• Passage to read
A number of readers want to know why I won’t vote for Cain

A number of readers want to know why I won’t vote for Cain 2014-12-30T21:25:48-07:00

First, because he will not be the nominee of the GOP. The Rich Android will. It’s a curious thing really: the GOP (I can’t speak for Dems) keeps winding up with candidates that, oddly, nobody but the fabulously wealthy seem to want or like, yet somehow we all have the illusion that this is the end result of a democratic process. I have no explanation for that. I merely note that the phenomenon of “I’ll hold my nose and vote for this guy” is an odd thing to encounter in the overwhelming majority of voters for a party that is (supposedly) nominating candidates on the basis of majority preference. I reckon there’s some statistical explanation for how a majority of people can keep choosing candidates that a majority of people can’t stand, but I majored in English, not statistics.

Second, I will not vote for Cain because he is part of the now standard horde of “conservative” enthusiasts for torture, which the Church says is gravely and intrinsically immoral. (Note to newbies: “enhanced interrogation is GOP euphemism for “torture”. “Waterboarding” (which is a euphemism for “drowning”) is torture, and if you are inclined to try to lie that it is not, please read this first. If you still want to try to lie that it is not, please trouble somebody else’s comboxes with your lies. Oh, and note the enthusiastic applause of the base (pardon the pun) in the audience):

Yes, that’s “faithful conservative Catholic” Rick Santorum raising his hand along with Cain. Oddly, what is always studiously ignored in these discusssion is that waterboarding is but one of the forms of torture enthusiastically supported by the GOP. There are lots of others and several forms helped to murder various prisoners–something our consequentialists on the Right are as eager to discuss as pro-abort consquentialists on the left are to talk about Kermit Gosnell and his chamber of horrors. Clues for the clueless: when people die from “enhanced interrogation” it was torture. Cain (and most of the GOP field) want this fruitless, immoral, stupid, criminal and dangerous stuff revived. Actual interrogators say, “This is fruitless, immoral, stupid, criminal and dangerous.” But the GOP is all about CYA on this matter, not on what’s good for America.

• Problem requirements
Reproduce word for word the stretch of the post about not voting for Cain from "First, because he" through "English, not statistics.". The data that comes next is separate from the post on voting for Cain.

• Collected data

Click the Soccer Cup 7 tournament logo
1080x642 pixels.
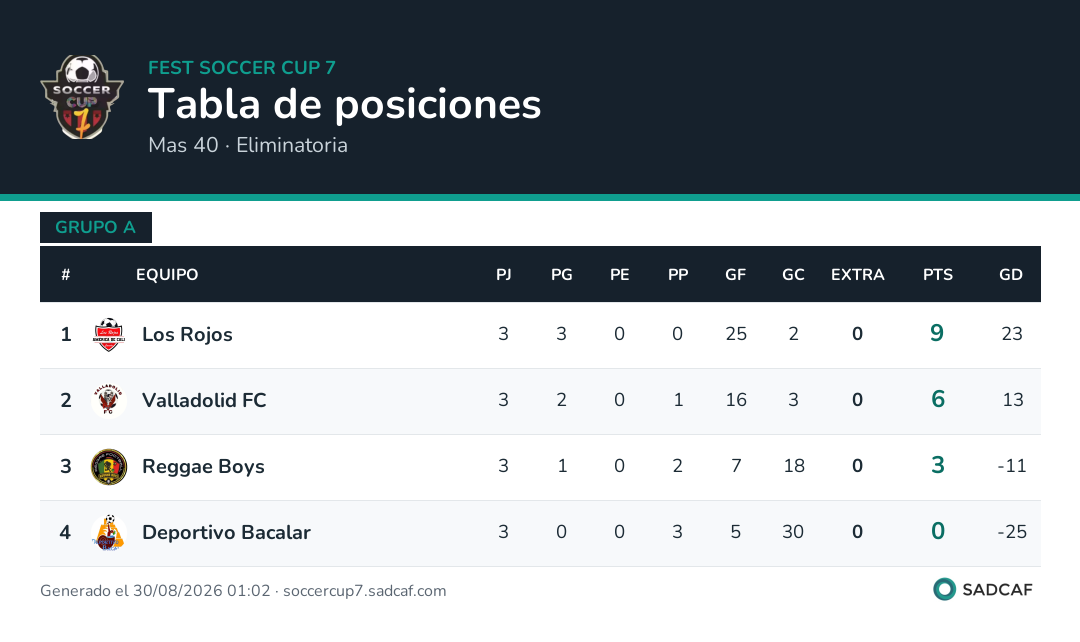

• Exercise answer
First, because he will not be the nominee of the GOP. The Rich Android will. It’s a curious thing really: the GOP (I can’t speak for Dems) keeps winding up with candidates that, oddly, nobody but the fabulously wealthy seem to want or like, yet somehow we all have the illusion that this is the end result of a democratic process. I have no explanation for that. I merely note that the phenomenon of “I’ll hold my nose and vote for this guy” is an odd thing to encounter in the overwhelming majority of voters for a party that is (supposedly) nominating candidates on the basis of majority preference. I reckon there’s some statistical explanation for how a majority of people can keep choosing candidates that a majority of people can’t stand, but I majored in English, not statistics.